▸ Task goal: Among the entries below, take the line with "You are a computer-use agent." and the line with "Instruction: Click the magnifier search icon", and output them and every line between them exactly, with nothing else.

▸ Input data:
+ + + + + + +

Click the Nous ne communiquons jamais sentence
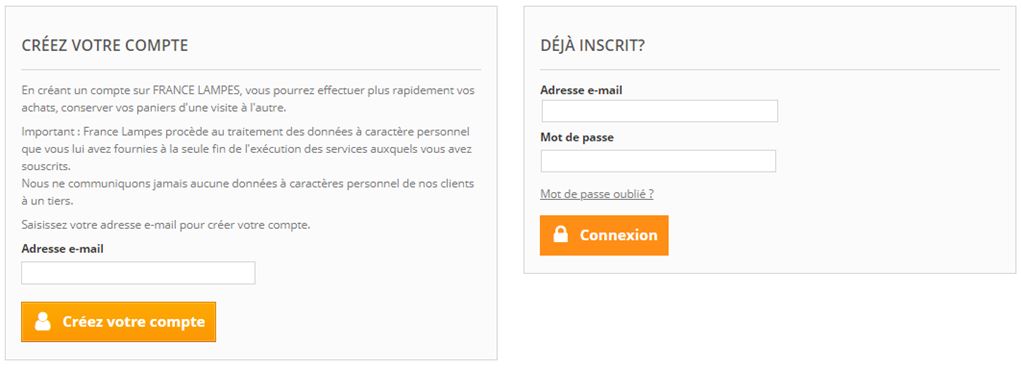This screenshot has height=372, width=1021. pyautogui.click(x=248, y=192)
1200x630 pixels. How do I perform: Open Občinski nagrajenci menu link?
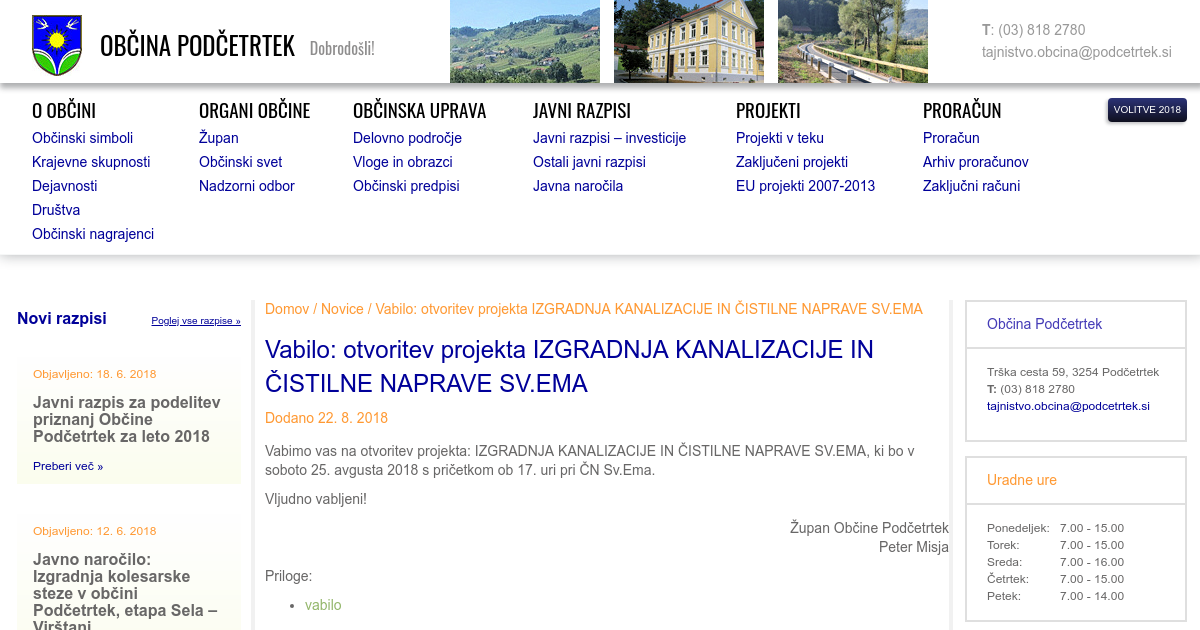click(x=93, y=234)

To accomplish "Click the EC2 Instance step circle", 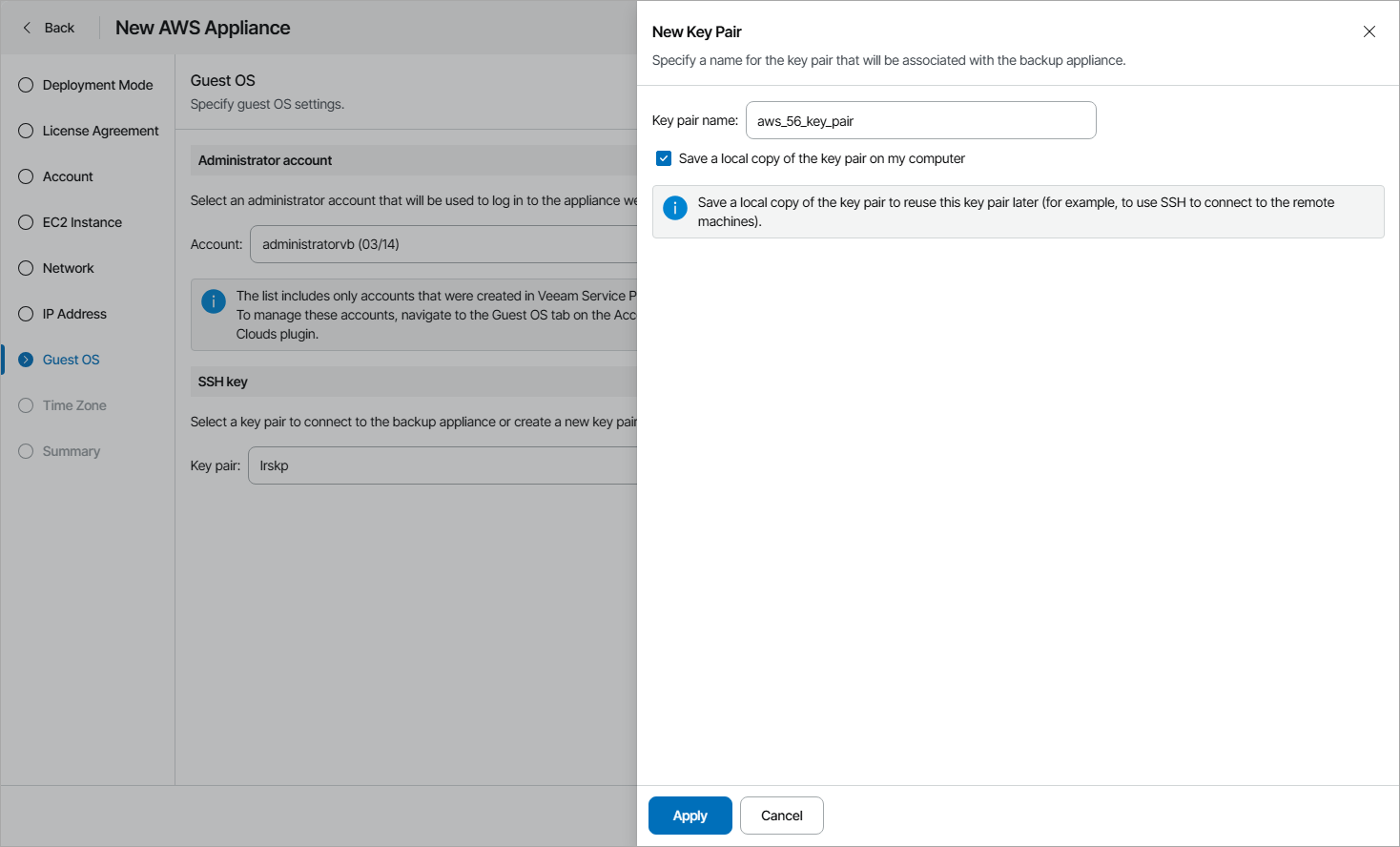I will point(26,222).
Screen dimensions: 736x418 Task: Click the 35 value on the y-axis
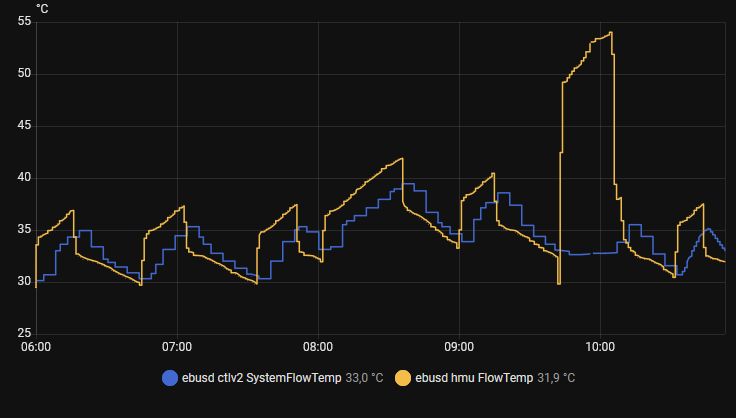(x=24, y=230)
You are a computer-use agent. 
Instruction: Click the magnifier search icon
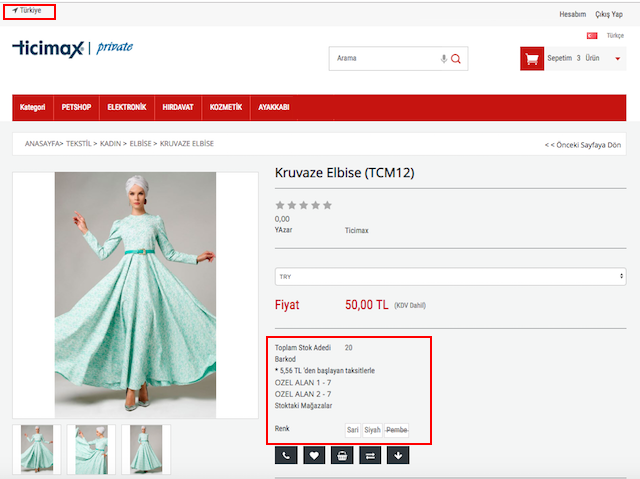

+ + + + + + +

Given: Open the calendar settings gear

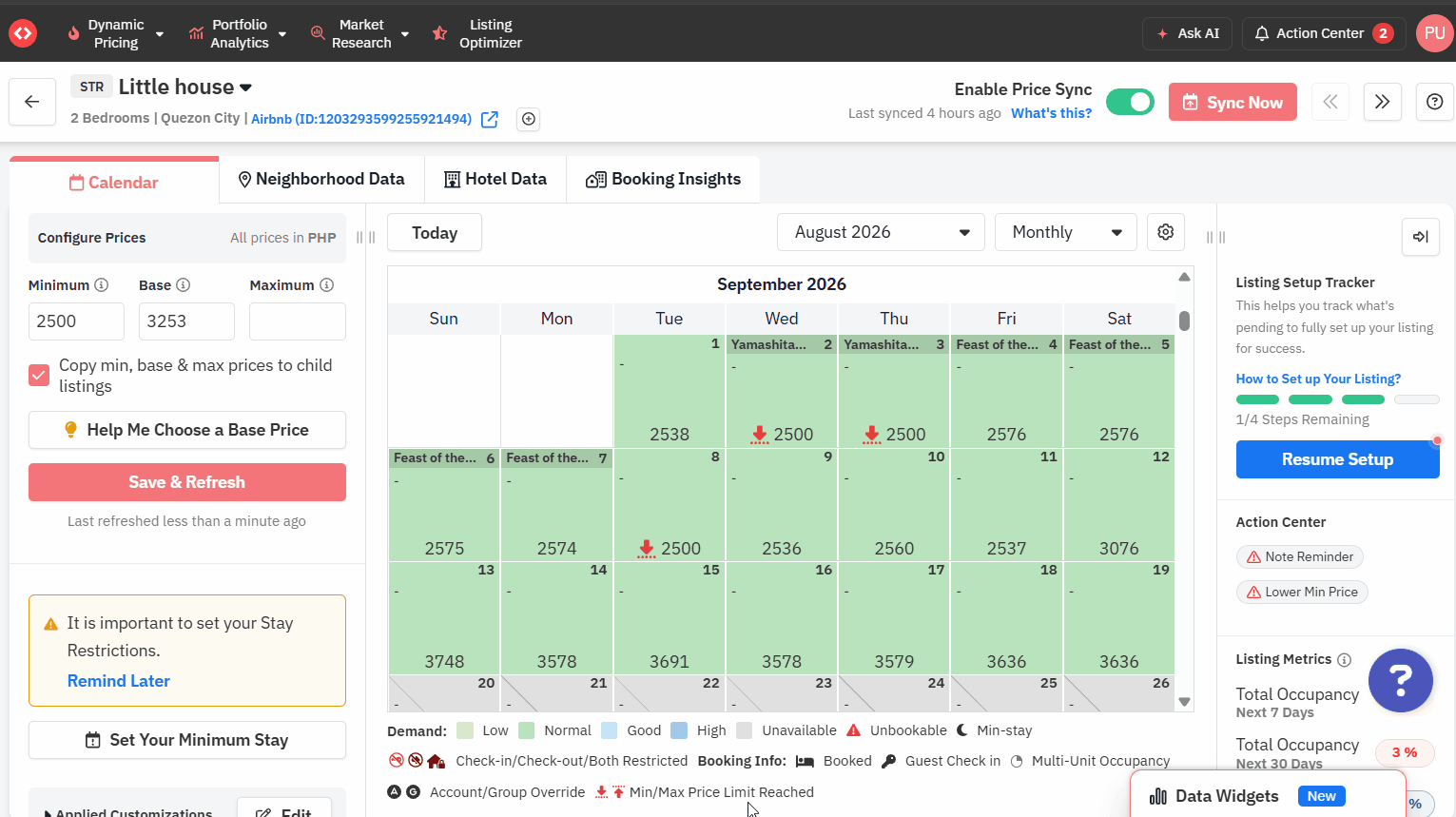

+ + + + + + +

▸ Your solution:
You are a computer-use agent. 
Instruction: Click the magnifier search icon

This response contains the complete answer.